> This is not counting the weeks where I was “on call” and forced to drop all of this to work on a backlog of DevOps related issues.
I want to say sorry at the beginning if I misread what the author (you?) intended when you wrote this. And I'm coming at this from someone who is not a developer and who, compared to the lofty Software Engineer salaries in this industry, feels underpaid and underappreciated for doing the operations/administration work.
With that said: I truly wish those who are leaving their roles where this kind of requirement exists--feels "forced"--would speak more loudly about the need to have actual people doing system administration work. This is especially true, I feel, in large companies who operate "the Cloud" and who ought to know better; someone needs to be doing that work and it can't always, or usually, be the people who are writing the features and implementing the updates to the core product you are selling.
But what seems like has happened is everyone in the tech industry has forgotten it, or named it "Site Reliability Engineer" with a job of 55% failure analysis, 35% coding, and 10% "are the infrastructure and products actually online and functional." And then this role gets looked down on and paid less because the people in the role--people like me--are not seen as "delivering" "value".
Which culminates in the proper software developers seeing it as a thing they are forced to do, resulting in disdain, and furthering the cycle.
How, pray tell, is someone utterly unfamiliar with a code base supposed to be able to deal with unforeseen issues in production for that service?
(Worse, the incentives for improvements to production quality, and thus on-call quality, are utterly mis-aligned.)
Ironically, I say this as someone presently on-call for a bunch of stuff for which I am utterly unfamiliar with the code base of, and have no time to become familiar with. It's going predictably badly.
So just page that person directly (the dev, for the purposes of this argument).

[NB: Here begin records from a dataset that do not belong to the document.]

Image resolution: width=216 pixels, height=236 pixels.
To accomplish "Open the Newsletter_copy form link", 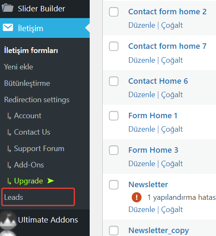I will coord(159,230).
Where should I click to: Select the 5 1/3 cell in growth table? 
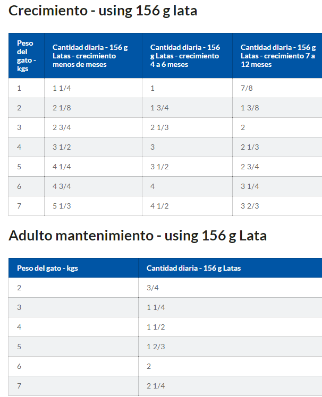pyautogui.click(x=62, y=206)
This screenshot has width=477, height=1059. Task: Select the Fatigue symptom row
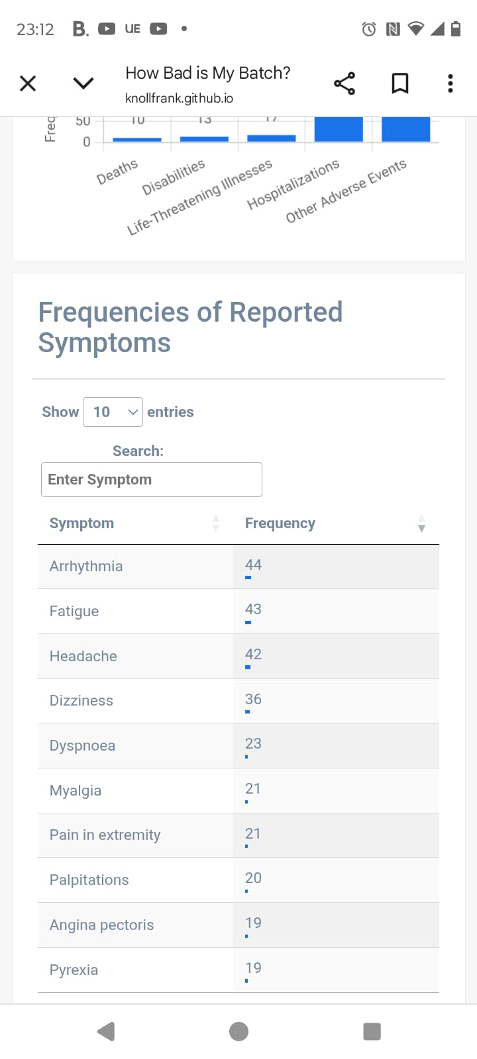[239, 612]
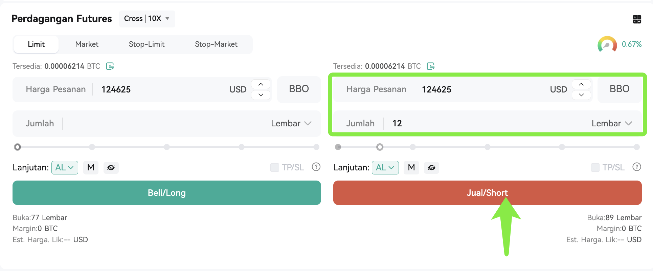The height and width of the screenshot is (271, 653).
Task: Click TP/SL help question mark on buy side
Action: (316, 167)
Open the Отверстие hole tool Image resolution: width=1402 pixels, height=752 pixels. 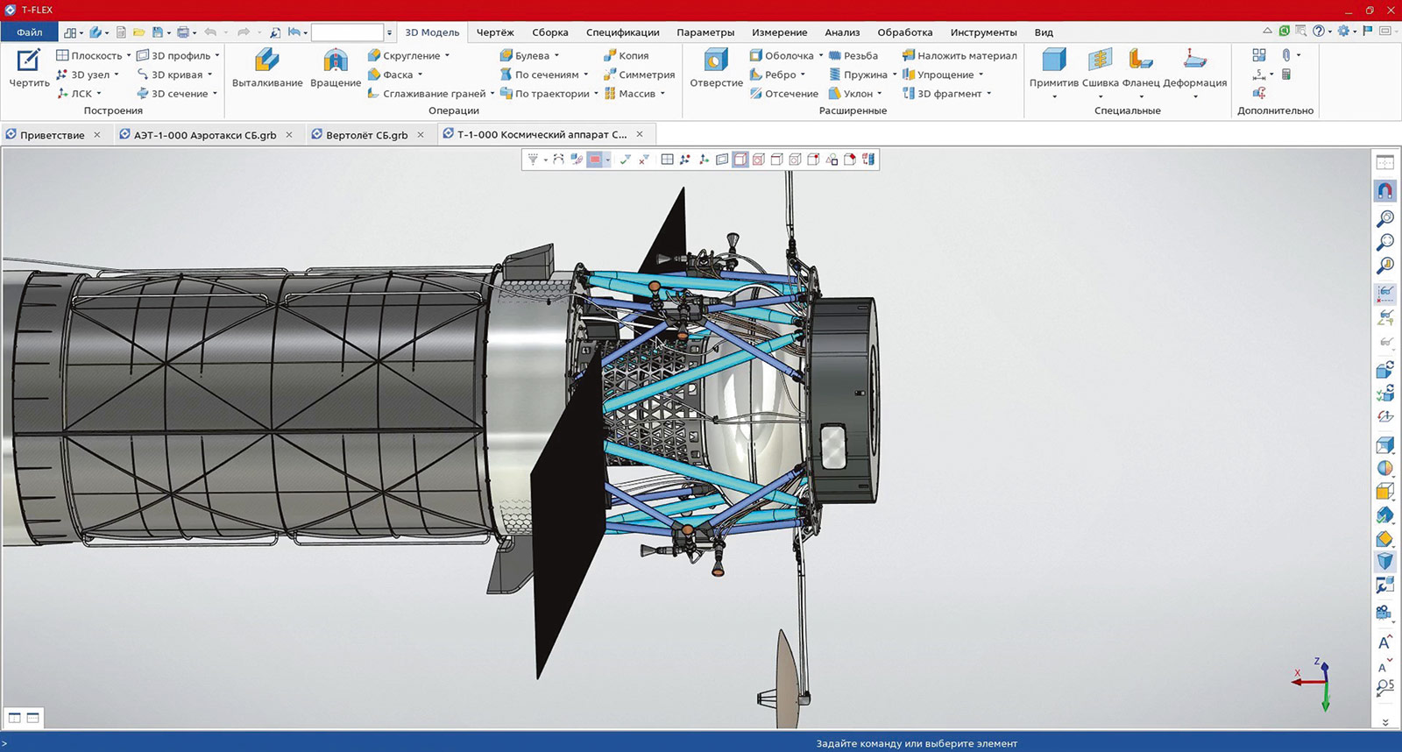coord(716,61)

(And because I feel like this is bound to draw a strawman, steelman this: while there are definitely pages that might not get routed to BE eng in particular, assume we're routing pages to the person responsible for that system. I.e., in the face of infrastructural problems, those pages get routed to something like "infra eng", although IME there's very little that can be done with those in the middle of the night…)
The SRE role comes from Google, where they are neither looked down on nor underpaid. Perhaps other companies have corrupted that title to mean something else.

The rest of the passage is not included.